Davis is now in law school at Elon University, but his invitation to Washington was the result of his interest in the environment that was sparked when he earned a bachelor’s degree (in 2007) and master’s degree in public administration (in 2009) at NC State. “I tried to focus on policy, and focus my studies on environmental and energy issues,” Davis says.
Davis, who grew up in Winston-Salem, N.C., went to work as an intern with the Environmental Defense Fund (EDF) after he finished graduate school at NC State. As an EDF Climate Corps fellow, Davis helped Elizabeth City State University find ways to become more energy efficient. The university then hired Davis on a temporary basis as a sustainability coordinator. He ended up showing the school how to save more than $31,000 a year.
“One thing that was easier than I expected was trying to change the culture,” Davis says. “It just came from me walking around the campus to see how things operated. I would walk around and talk to people. It kind of got them thinking.”
It was his work at Elizabeth City State University that prompted officials at the EDF to give Davis’ name to the White House as a possible guest at the State of the Union address. Davis was in Hong Kong as part of a study abroad program at Elon’s law school when he first heard from someone at the EDF that his name had been given to the White House.
“I just thought they would do some story on me or that my name might be mentioned in the speech,” says Davis, who hopes to work in some area of environmental law after he graduates from law school in May.
But a couple of weeks later, Davis found himself in Washington, D.C. His day included a tour of the headquarters of the Environmental Protection Agency, where he met several top officials, and then a tour of the White House. That was followed by a reception in the East Room and a chance to have his photo taken with the first lady. “It was just a great experience,” Davis says.
One of the highlights of his White House visit was seeing various paintings of past presidents and first ladies. That may seem surprising, given that Davis is legally blind and he couldn’t see the paintings unless he was standing next to them. “I learned a little bit of the history behind some of those paintings,” he says.

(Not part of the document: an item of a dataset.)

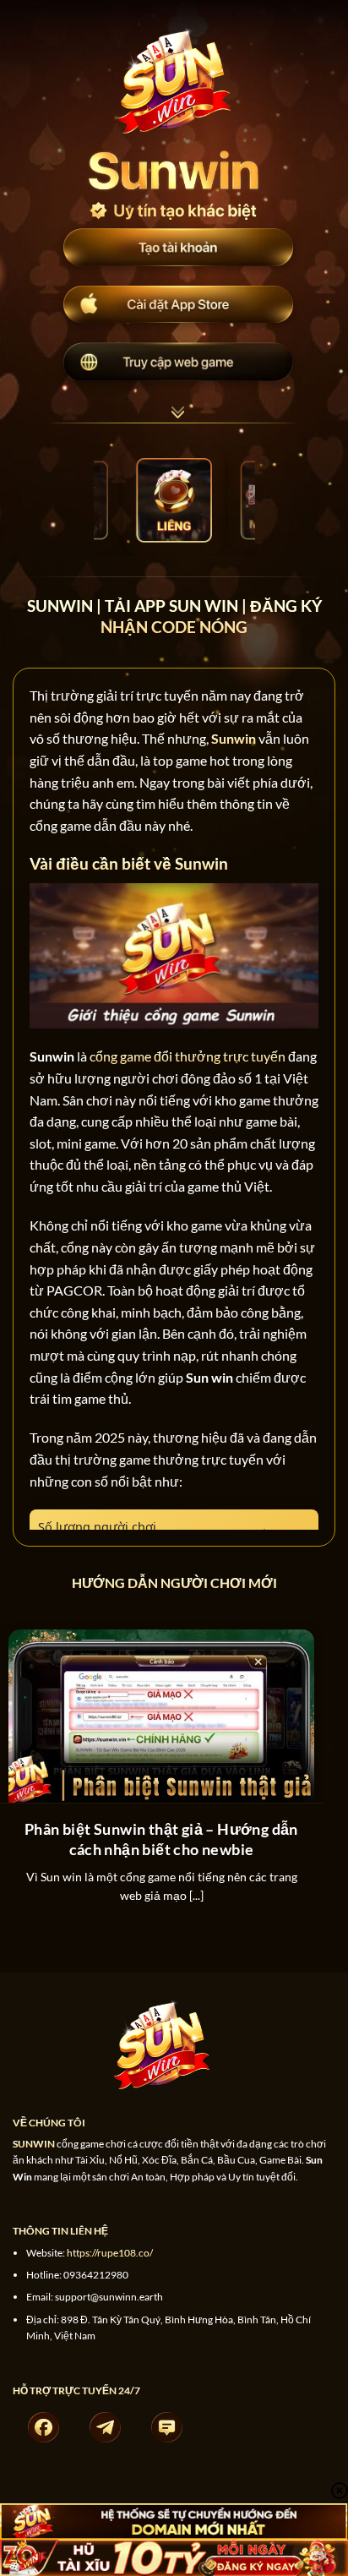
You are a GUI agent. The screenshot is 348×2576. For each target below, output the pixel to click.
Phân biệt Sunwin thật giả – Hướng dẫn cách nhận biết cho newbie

Davis’ vision also limited what he could see at the State of the Union. He could figure out where President Obama was standing, but could not make out the president himself. At one point, Davis heard applause for someone walking behind him and has to ask someone seated near him who the applause was for. It was a soldier who was making his way to his seat.
“That’s the sort of thing I have to deal with on a daily basis,” Davis says. “I have to concentrate and listen a little bit harder.”
Davis had a brief opportunity to get a photo with the president after the speech, and then enjoyed talking with one of Michelle Obama’s other guests – a survivor of the Boston Marathon bombing – when they both got back to the hotel that evening.
“It really did happen fast,” Davis says of his day in Washington. “I tried to take in as much as I could. The president and first lady were very warm and sincere people. The whole experience seemed very unreal.”